🤖 AI Summary
This study addresses the inefficiency and subjectivity of manual maize kernel grading by proposing a three-stage Convolutional Vision Transformer (CvT) framework that sequentially classifies kernel purity, shape (flat or round), and embryo orientation for pure flat kernels—mimicking expert grading logic. To the best of our knowledge, this is the first application of a multi-stage CvT architecture to fine-grained maize kernel analysis. The authors construct and publicly release three high-quality annotated datasets and leverage an ImageNet-22k pre-trained CvT-13 model, fine-tuning only the classification head for efficient inference. On a custom test set, the model achieves accuracies of 93.76%, 94.11%, and 91.12% on the three respective tasks, significantly outperforming ResNet-50 and DenseNet-121. An interpretable web application is also developed for end-to-end deployment.
📝 Abstract
Accurate grading of corn kernels is critical for seed certification, directional seeding, and breeding, yet it is still predominantly performed by manual inspection. This work introduces CornViT, a three-stage Convolutional Vision Transformer (CvT) framework that emulates the hierarchical reasoning of human seed analysts for single-kernel evaluation. Three sequential CvT-13 classifiers operate on 384×384 RGB images: Stage 1 distinguishes pure from impure kernels; Stage 2 categorizes pure kernels into flat and round morphologies; and Stage 3 determines the embryo orientation (up vs. down) for pure, flat kernels. Starting from a public corn seed image collection, we manually relabeled and filtered images to construct three stage-specific datasets: 7265 kernels for purity, 3859 pure kernels for morphology, and 1960 pure–flat kernels for embryo orientation, all released as benchmarks.

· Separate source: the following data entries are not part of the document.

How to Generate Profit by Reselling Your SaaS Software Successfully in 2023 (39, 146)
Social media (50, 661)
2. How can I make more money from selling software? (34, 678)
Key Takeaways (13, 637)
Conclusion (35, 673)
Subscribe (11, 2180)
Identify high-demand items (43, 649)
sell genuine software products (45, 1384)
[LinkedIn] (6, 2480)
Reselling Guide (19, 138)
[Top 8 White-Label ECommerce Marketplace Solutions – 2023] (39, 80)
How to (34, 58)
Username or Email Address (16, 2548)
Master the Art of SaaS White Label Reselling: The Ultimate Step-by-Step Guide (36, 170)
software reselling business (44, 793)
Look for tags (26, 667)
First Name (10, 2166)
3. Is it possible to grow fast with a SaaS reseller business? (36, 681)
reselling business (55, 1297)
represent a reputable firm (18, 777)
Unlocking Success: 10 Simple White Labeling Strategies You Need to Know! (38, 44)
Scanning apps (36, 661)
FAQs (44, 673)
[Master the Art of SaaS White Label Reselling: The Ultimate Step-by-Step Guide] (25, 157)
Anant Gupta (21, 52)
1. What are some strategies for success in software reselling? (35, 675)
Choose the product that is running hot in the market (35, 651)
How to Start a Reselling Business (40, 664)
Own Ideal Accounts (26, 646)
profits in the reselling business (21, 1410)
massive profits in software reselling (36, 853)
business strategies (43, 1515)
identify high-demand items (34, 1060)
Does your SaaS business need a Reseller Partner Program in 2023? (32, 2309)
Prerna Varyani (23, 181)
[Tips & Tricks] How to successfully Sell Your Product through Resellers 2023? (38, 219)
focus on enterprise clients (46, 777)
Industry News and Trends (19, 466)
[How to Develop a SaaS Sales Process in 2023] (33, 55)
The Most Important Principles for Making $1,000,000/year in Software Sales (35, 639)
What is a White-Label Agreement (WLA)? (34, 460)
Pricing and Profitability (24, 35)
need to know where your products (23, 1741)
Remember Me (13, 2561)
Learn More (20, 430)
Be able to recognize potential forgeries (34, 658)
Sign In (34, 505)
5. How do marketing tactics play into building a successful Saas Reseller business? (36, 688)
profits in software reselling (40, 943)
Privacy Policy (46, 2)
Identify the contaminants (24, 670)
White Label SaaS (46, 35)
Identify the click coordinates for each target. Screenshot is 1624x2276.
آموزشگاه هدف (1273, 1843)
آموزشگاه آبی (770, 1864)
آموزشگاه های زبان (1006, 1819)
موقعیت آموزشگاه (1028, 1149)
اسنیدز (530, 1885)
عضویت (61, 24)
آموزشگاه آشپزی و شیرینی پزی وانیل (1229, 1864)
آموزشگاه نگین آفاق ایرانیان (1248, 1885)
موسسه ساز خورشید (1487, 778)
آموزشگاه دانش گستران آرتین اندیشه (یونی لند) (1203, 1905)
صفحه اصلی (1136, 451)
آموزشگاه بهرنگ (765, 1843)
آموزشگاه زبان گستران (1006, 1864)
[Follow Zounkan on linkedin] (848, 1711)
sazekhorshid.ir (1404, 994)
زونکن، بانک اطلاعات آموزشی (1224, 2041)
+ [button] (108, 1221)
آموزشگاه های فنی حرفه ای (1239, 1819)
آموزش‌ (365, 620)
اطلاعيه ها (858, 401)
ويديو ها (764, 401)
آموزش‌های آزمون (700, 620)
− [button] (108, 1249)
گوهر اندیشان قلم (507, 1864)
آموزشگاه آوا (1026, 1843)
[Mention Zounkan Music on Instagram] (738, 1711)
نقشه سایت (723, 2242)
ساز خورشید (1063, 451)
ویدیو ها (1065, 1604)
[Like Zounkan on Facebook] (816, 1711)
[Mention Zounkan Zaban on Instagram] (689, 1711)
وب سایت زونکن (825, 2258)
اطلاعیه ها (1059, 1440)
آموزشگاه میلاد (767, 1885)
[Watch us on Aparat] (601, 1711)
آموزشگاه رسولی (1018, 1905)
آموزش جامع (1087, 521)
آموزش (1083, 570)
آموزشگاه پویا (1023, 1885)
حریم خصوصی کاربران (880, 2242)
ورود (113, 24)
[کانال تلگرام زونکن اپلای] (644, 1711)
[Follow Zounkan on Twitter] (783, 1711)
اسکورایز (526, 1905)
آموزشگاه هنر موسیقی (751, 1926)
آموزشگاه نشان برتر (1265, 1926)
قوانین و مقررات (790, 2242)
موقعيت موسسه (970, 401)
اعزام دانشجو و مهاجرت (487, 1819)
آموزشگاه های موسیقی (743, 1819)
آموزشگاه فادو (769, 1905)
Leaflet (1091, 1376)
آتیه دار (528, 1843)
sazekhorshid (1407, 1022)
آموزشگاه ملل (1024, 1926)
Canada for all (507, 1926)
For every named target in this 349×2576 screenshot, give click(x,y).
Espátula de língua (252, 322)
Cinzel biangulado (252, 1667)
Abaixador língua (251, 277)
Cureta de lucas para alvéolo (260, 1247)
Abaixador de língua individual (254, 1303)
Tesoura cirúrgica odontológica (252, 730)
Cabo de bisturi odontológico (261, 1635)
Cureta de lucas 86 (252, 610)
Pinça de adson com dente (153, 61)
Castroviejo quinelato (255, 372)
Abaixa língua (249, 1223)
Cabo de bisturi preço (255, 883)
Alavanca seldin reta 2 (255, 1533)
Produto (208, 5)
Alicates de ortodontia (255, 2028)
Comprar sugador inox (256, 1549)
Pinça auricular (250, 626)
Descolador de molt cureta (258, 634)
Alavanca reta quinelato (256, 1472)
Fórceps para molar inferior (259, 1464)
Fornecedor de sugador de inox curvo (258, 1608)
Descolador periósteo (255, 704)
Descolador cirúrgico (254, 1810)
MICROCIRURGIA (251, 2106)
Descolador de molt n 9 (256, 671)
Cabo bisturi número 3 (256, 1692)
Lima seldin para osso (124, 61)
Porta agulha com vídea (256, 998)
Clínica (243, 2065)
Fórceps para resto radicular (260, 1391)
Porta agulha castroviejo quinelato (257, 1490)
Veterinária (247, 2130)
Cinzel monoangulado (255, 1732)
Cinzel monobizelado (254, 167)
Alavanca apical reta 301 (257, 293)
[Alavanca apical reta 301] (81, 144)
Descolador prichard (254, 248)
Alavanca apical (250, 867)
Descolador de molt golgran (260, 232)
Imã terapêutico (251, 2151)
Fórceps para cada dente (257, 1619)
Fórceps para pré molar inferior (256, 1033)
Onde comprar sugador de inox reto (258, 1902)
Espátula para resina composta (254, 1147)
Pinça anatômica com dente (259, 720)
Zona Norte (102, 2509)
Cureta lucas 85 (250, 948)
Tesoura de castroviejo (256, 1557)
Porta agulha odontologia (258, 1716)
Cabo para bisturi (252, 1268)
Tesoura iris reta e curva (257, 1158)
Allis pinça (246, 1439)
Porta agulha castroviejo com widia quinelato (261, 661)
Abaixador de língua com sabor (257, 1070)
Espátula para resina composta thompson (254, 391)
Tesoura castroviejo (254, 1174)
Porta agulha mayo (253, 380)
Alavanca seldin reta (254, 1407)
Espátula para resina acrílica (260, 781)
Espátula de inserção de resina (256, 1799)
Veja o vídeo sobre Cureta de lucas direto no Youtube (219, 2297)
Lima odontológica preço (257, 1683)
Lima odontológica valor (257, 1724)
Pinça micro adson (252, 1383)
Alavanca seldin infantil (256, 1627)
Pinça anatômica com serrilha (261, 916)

Head-only fine-tuning of ImageNet-22k pretrained CvT-13 backbones yields test accuracies of 93.76% for purity, 94.11% for shape, and 91.12% for embryo-orientation detection. Under identical training conditions, ResNet-50 reaches only 76.56 to 81.02 percent, whereas DenseNet-121 attains 86.56 to 89.38 percent accuracy. These results highlight the advantages of convolution-augmented self-attention for kernel analysis. To facilitate adoption, we deploy CornViT in a Flask-based web application that performs stage-wise inference and exposes interpretable outputs through a browser interface. Together, the CornViT framework, curated datasets, and web application provide a deployable solution for automated corn kernel quality assessment in seed quality workflows. Source code and data are publicly available.